Leverage historical ingest and processing metrics to dynamically optimize system behavior.

Examples:

  • Adaptive batching or throttling for high-volume vendors
  • Intelligent routing of low-risk payloads through lightweight validation paths
  • Prioritization of critical updates during peak load

These optimizations improve cost efficiency by aligning compute usage with payload complexity and business importance.


4. Automated Replay, Backfill, and Recovery Workflows

Enhance replay capabilities with automated tooling and orchestration.

Potential improvements:

  • Time-window-based reprocessing from raw payload storage
  • Targeted replays for specific vendors or schema versions
  • Automated recovery workflows following downstream failures

This further reduces operational cost by minimizing manual intervention during incident response or data correction.
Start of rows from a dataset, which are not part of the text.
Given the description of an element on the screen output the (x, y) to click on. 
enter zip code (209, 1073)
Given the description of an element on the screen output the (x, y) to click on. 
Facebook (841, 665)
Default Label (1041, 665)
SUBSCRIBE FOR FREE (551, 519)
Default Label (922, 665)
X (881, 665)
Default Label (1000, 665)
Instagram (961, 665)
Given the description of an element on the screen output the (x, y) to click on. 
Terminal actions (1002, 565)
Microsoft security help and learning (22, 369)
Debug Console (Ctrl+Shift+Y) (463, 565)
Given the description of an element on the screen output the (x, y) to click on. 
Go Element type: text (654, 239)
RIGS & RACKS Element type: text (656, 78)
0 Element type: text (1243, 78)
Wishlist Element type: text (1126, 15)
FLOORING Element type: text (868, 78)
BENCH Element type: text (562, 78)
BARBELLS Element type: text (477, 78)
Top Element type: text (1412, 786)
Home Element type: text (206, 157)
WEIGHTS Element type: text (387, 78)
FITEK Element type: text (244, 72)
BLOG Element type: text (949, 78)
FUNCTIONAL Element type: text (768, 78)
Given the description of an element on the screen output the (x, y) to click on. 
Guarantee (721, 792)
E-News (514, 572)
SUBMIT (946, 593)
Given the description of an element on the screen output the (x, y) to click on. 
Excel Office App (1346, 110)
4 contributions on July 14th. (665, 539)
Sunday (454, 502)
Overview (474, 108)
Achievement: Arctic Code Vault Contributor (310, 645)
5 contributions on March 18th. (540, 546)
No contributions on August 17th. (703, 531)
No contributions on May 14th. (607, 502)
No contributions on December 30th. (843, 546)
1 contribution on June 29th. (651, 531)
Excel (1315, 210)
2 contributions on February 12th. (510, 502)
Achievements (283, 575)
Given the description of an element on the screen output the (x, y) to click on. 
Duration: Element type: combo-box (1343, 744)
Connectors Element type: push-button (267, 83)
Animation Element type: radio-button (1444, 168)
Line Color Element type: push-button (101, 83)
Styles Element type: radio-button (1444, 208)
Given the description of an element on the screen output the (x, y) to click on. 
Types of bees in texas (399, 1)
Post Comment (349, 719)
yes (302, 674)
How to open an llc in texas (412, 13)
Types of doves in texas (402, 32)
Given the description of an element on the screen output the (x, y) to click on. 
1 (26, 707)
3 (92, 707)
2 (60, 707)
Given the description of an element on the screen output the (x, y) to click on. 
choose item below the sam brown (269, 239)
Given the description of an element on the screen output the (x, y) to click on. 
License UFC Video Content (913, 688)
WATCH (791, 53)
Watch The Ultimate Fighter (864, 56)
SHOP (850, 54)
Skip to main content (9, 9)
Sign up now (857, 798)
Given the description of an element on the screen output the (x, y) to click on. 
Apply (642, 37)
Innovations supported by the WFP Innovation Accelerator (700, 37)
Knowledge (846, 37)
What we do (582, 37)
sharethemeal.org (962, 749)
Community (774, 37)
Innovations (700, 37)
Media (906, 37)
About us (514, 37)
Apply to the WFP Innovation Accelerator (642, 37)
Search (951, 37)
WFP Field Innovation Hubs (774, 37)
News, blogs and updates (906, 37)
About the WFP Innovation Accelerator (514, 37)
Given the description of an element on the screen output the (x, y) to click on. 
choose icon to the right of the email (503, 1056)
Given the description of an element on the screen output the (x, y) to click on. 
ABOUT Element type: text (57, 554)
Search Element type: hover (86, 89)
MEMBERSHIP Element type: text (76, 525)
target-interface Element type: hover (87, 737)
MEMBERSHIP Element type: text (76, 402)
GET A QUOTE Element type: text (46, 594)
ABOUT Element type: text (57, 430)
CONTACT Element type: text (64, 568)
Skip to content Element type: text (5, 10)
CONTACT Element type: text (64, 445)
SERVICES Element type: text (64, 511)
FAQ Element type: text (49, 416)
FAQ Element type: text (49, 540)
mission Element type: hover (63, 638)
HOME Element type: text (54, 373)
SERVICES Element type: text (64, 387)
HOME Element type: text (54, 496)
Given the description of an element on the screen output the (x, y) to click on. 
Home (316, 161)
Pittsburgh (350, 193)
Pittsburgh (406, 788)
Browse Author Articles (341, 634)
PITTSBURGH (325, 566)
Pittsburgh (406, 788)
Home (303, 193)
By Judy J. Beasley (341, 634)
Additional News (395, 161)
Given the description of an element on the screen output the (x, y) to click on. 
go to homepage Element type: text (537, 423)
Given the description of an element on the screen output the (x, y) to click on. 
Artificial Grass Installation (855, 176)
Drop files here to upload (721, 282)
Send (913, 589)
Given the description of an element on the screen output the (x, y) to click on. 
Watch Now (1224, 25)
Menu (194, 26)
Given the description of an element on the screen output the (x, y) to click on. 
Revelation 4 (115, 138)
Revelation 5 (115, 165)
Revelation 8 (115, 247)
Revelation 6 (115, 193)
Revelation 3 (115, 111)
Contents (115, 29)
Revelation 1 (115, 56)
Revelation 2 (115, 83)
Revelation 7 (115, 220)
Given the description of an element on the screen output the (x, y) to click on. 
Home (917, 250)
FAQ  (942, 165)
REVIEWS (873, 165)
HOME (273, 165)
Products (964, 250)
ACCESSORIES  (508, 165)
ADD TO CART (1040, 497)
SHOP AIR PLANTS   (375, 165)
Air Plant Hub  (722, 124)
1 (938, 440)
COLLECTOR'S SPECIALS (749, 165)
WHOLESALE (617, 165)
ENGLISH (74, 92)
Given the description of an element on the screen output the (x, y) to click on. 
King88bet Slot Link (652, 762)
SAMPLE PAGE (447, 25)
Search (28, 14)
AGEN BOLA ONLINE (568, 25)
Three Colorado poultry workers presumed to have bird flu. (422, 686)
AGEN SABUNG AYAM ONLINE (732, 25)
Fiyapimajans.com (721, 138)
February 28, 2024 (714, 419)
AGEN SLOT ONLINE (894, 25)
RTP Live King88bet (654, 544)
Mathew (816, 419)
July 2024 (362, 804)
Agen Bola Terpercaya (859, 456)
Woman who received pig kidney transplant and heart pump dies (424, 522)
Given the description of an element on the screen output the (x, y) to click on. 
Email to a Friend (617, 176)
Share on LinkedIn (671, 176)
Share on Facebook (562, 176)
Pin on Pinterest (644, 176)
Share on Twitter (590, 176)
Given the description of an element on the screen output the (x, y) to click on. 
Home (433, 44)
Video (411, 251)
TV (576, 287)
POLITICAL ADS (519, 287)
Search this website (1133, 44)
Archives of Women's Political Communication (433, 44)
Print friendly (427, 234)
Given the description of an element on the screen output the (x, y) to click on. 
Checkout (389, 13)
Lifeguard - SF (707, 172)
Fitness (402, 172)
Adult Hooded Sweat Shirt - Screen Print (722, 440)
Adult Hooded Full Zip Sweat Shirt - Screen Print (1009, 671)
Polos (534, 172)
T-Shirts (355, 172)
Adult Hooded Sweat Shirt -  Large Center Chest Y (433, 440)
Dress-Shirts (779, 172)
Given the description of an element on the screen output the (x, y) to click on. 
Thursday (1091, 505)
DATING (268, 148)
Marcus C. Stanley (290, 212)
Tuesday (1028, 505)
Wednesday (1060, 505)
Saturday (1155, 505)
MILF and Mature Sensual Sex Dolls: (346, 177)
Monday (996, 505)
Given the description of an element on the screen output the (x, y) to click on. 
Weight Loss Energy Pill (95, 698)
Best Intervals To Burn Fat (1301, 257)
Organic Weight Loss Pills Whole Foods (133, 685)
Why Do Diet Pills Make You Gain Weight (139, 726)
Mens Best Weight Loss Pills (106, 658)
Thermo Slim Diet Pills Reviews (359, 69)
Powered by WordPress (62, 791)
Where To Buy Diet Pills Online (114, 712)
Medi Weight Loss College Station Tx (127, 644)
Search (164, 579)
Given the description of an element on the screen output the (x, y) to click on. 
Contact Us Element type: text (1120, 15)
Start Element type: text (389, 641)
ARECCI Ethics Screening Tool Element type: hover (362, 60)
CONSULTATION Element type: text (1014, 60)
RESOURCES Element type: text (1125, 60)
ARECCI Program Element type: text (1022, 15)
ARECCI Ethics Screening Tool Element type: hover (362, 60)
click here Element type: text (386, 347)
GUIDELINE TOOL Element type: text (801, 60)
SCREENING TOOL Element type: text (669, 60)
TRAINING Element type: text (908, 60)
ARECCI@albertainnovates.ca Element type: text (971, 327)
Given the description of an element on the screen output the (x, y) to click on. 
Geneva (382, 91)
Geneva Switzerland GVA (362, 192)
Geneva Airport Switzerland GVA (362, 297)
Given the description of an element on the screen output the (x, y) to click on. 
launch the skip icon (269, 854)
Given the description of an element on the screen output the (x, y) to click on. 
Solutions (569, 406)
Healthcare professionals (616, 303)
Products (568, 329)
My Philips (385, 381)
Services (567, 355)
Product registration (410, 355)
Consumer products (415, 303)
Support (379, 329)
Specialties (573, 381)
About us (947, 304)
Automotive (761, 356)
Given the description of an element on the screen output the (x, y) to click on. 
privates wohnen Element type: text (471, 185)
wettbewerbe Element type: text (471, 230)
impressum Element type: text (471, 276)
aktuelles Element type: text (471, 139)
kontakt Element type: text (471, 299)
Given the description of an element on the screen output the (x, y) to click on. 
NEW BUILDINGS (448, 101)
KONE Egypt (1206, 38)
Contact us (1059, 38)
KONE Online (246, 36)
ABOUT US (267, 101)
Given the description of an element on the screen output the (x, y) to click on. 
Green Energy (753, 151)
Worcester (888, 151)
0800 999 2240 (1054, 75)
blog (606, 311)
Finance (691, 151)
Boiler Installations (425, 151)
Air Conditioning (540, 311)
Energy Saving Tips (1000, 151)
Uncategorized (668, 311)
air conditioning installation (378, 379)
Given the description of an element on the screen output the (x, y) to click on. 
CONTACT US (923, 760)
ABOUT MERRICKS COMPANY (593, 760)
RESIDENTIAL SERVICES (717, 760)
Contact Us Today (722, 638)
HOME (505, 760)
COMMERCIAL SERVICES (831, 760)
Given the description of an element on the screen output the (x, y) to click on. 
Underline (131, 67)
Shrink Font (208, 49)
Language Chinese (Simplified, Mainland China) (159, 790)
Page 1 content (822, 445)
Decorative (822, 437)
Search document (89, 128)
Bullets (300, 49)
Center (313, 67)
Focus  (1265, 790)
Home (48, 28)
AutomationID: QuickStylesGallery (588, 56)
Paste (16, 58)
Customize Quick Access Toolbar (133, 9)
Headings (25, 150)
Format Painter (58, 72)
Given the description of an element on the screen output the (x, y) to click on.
5. AI-Driven Data Quality Scoring

Introduce scoring mechanisms to assess payload quality and reliability over time.

Capabilities:

  • Assign confidence scores to vendor updates based on historical behavior
  • Identify vendors with frequent schema or data quality issues
  • Inform downstream systems of data reliability levels

This supports smarter downstream processing and more efficient resource allocation.

About

Distributed Vendor Synchronization System (DVSS) is a serverless, event-driven ingestion and normalization pipeline for vendor order and inventory updates. It emphasizes durability, idempotency, and traceability to safely accept unreliable external payloads, persist immutable raw data, and normalize events asynchronously for downstream processing.